• **Required work**
Looking at the listing below, retype exactly the lines starting at the one containing "[Chung nhan Tin Nhiem Mang] (632, 2395)" and ending at the one containing "[Hoàn thiện hạ", both included, and nothing else.

• **Dataset records**
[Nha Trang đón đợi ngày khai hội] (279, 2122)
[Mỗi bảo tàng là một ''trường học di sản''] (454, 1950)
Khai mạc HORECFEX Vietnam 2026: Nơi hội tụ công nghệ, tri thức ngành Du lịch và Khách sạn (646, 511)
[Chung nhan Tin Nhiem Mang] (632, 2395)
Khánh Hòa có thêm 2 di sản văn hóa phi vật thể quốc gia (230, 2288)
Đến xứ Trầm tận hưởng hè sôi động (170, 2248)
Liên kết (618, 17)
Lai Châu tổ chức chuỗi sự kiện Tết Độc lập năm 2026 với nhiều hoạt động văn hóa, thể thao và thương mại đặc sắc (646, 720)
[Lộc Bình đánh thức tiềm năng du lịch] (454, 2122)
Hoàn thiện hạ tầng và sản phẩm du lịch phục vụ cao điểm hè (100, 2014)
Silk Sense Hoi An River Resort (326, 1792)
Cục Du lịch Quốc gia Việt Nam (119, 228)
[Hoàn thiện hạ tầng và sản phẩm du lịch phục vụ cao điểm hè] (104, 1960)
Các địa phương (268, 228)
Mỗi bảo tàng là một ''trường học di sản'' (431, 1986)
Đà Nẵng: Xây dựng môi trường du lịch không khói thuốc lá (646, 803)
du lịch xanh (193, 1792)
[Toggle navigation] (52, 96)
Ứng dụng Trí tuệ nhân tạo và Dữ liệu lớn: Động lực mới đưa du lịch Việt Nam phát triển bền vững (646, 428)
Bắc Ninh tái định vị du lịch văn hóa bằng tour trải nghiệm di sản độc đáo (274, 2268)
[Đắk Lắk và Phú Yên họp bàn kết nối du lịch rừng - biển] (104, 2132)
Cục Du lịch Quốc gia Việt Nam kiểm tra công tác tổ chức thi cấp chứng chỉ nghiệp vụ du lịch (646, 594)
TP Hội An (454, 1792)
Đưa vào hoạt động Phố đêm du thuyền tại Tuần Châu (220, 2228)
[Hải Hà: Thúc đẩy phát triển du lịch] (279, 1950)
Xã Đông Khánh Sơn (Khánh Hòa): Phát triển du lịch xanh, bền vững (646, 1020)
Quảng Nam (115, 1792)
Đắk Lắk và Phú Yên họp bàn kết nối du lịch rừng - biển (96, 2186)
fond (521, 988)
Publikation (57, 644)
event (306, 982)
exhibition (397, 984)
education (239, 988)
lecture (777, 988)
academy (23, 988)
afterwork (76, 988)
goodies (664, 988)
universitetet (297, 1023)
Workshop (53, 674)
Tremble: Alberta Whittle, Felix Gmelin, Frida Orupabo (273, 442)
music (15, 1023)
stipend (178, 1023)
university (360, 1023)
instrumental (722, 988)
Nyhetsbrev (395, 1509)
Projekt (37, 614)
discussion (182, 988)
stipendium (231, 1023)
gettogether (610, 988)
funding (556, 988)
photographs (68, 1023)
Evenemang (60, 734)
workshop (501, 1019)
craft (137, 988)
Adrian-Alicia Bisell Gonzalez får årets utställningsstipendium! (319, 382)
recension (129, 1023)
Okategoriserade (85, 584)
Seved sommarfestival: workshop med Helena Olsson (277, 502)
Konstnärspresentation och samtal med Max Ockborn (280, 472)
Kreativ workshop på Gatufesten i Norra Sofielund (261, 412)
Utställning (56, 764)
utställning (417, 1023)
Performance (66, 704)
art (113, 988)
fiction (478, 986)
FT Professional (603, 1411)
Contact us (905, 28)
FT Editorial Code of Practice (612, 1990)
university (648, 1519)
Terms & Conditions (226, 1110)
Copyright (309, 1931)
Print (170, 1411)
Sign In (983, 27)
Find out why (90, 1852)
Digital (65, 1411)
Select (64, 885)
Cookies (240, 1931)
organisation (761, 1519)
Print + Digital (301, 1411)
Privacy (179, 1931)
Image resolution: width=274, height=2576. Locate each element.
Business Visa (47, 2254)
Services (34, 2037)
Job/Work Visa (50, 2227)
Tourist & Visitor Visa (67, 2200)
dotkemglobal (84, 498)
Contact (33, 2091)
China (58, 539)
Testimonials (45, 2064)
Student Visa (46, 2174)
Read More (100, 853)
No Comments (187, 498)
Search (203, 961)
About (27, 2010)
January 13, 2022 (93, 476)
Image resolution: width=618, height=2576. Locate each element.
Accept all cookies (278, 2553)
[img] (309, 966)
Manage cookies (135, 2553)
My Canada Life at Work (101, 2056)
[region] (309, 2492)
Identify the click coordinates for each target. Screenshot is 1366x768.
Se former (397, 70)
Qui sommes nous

• **Output below**
[Chung nhan Tin Nhiem Mang] (632, 2395)
Khánh Hòa có thêm 2 di sản văn hóa phi vật thể quốc gia (230, 2288)
Đến xứ Trầm tận hưởng hè sôi động (170, 2248)
Liên kết (618, 17)
Lai Châu tổ chức chuỗi sự kiện Tết Độc lập năm 2026 với nhiều hoạt động văn hóa, thể thao và thương mại đặc sắc (646, 720)
[Lộc Bình đánh thức tiềm năng du lịch] (454, 2122)
Hoàn thiện hạ tầng và sản phẩm du lịch phục vụ cao điểm hè (100, 2014)
Silk Sense Hoi An River Resort (326, 1792)
Cục Du lịch Quốc gia Việt Nam (119, 228)
[Hoàn thiện hạ tầng và sản phẩm du lịch phục vụ cao điểm hè] (104, 1960)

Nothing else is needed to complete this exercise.